Maluku Integrated Port : Peluang Kemajuan atau Ancaman Baru Bagi Rakyat Maluku ?
Oleh: Muhammad Syahrul Wajo
Pembangunan Maluku Integrated Port, yang masuk dalam daftar Proyek Strategis Nasional (PSN), memunculkan pertanyaan fundamental: apakah proyek ini akan menjadi motor penggerak kesejahteraan rakyat, atau justru memunculkan ancaman baru bagi lingkungan dan komunitas lokal?
Di atas permukaan, proyek ini menawarkan janji kemajuan ekonomi yang menggiurkan. Dengan meningkatnya aksesibilitas wilayah, distribusi logistik diprediksi menjadi lebih efisien, aktivitas investasi menguat, dan lapangan kerja terbuka lebih luas.
Maluku, sebagai wilayah kepulauan yang selama ini terpinggirkan secara infrastruktur, sangat membutuhkan dorongan seperti ini.
Namun demikian, janji pembangunan tidak serta-merta menjamin kesejahteraan bagi semua.
Justru, jika tidak dikelola secara bijak, pembangunan pelabuhan skala besar ini dapat membawa risiko serius—mulai dari kerusakan lingkungan pesisir, gangguan terhadap ruang hidup masyarakat lokal, hingga potensi marginalisasi terhadap kelompok rentan seperti nelayan tradisional dan komunitas adat.
Tantangan dan Risiko yang Perlu Diantisipasi:
Pertama, dari sisi lingkungan, pembangunan pelabuhan berisiko merusak ekosistem pesisir yang rapuh. Penimbunan darat, reklamasi, hingga peningkatan lalu lintas kapal dapat mengganggu habitat laut yang menjadi penopang kehidupan masyarakat pesisir.

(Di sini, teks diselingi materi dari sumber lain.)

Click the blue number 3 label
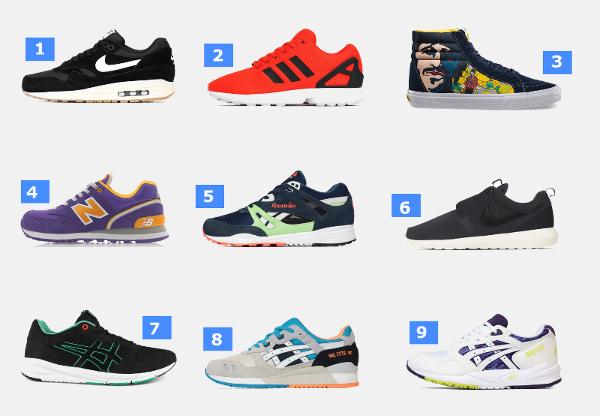Image resolution: width=600 pixels, height=416 pixels. coord(557,62)
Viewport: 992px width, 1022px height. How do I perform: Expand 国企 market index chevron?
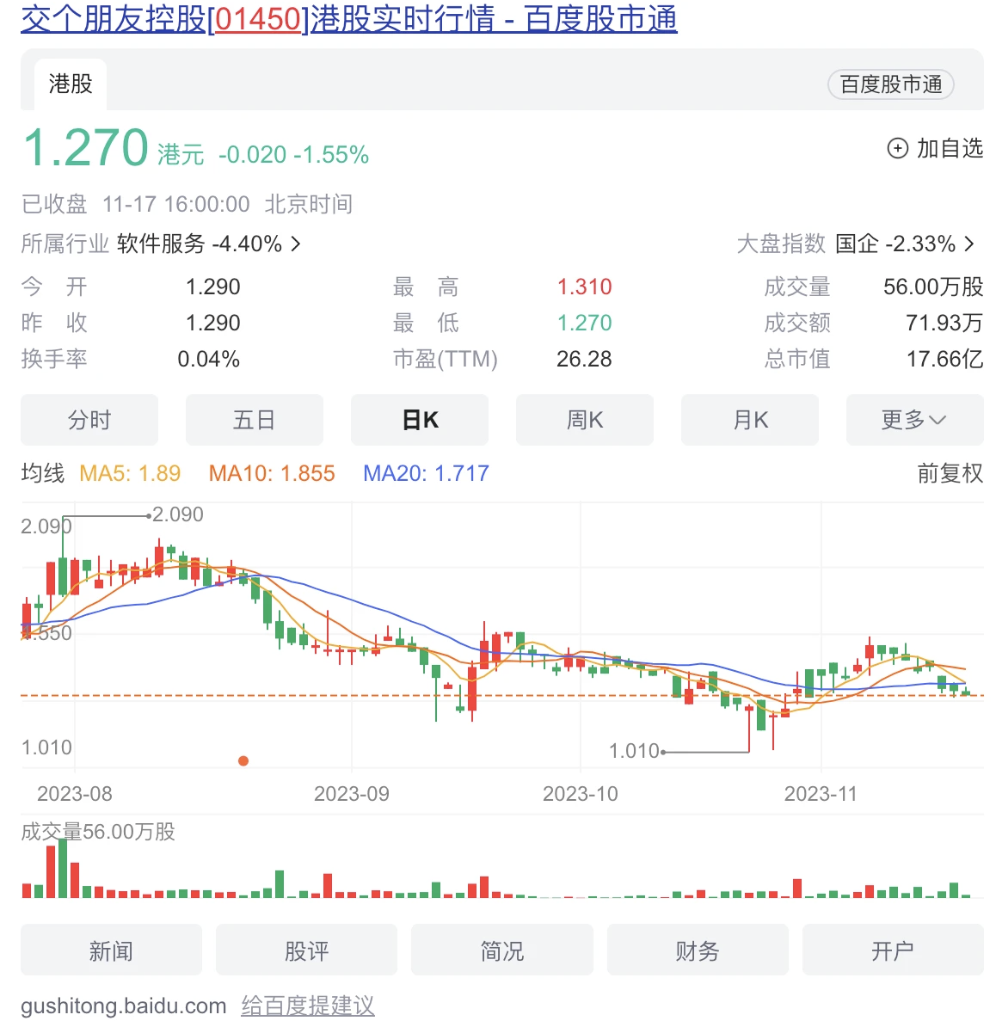pyautogui.click(x=970, y=244)
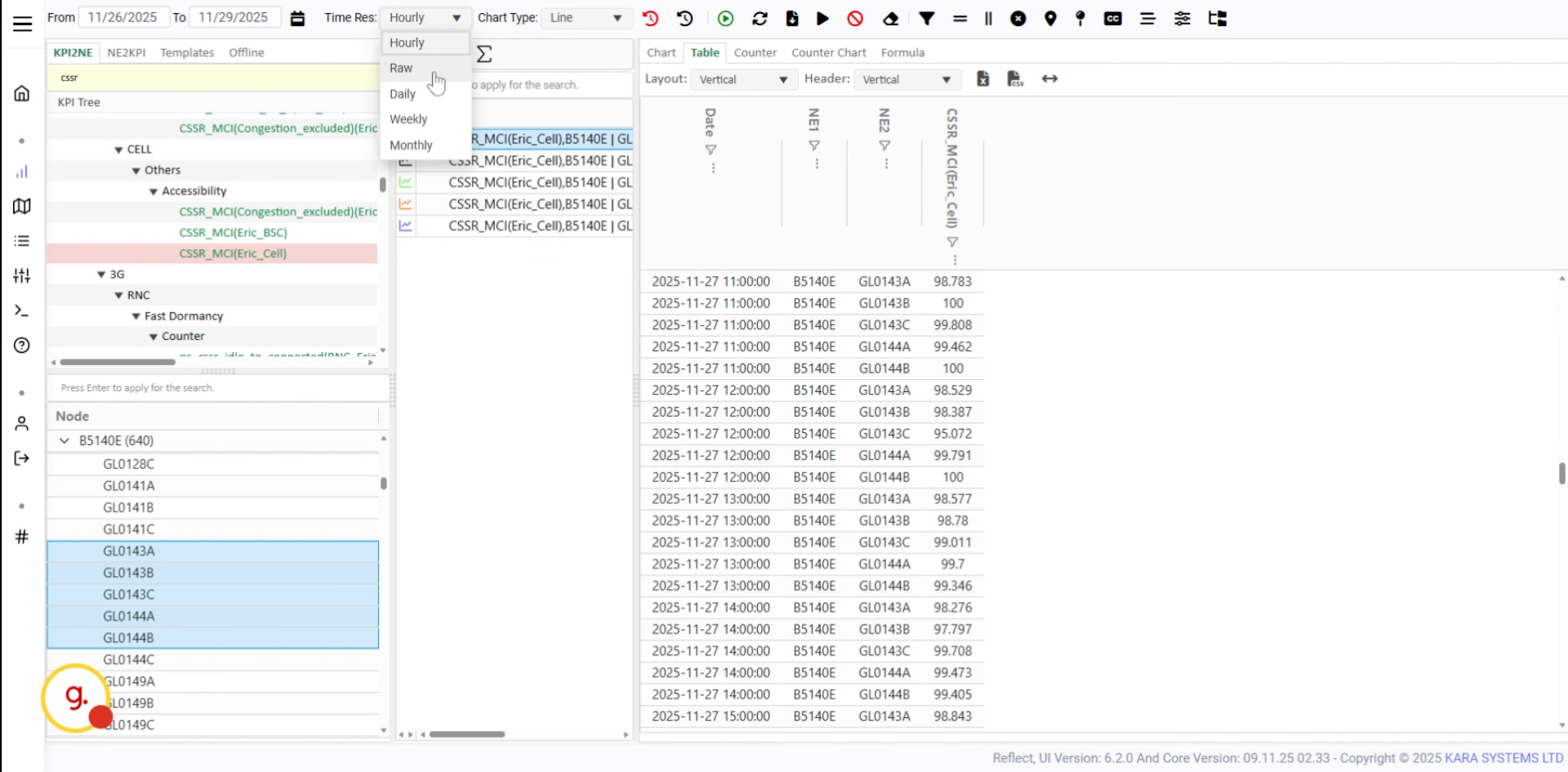Click the KARA SYSTEMS LTD link

pos(1503,757)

Kedua, dari sisi sosial, proyek ini berpotensi menggeser masyarakat lokal dari ruang hidupnya. Apakah mereka akan mendapatkan manfaat nyata dari proyek ini? Ataukah hanya menjadi penonton dari geliat ekonomi yang dimonopoli oleh pemodal besar?
Ketiga, dari sisi tata kelola, transparansi dan akuntabilitas dalam pengelolaan proyek masih menjadi pekerjaan rumah besar. Tanpa keterbukaan informasi dan partisipasi publik, PSN ini berisiko menjadi ladang baru bagi praktik korupsi dan pembajakan proyek atas nama pembangunan.
Jalan Tengah: Pembangunan yang Berkeadilan dan Berkelanjutan
Agar Maluku Integrated Port benar-benar menjadi berkah pembangunan, maka sejumlah prinsip kunci harus diterapkan secara konsisten:
1. Transparansi dan akuntabilitas
Setiap tahapan proyek, dari perencanaan hingga implementasi harus dapat diakses dan diawasi oleh publik. Audit sosial, pelibatan akademisi, dan pemantauan independen menjadi instrumen penting untuk mencegah penyimpangan.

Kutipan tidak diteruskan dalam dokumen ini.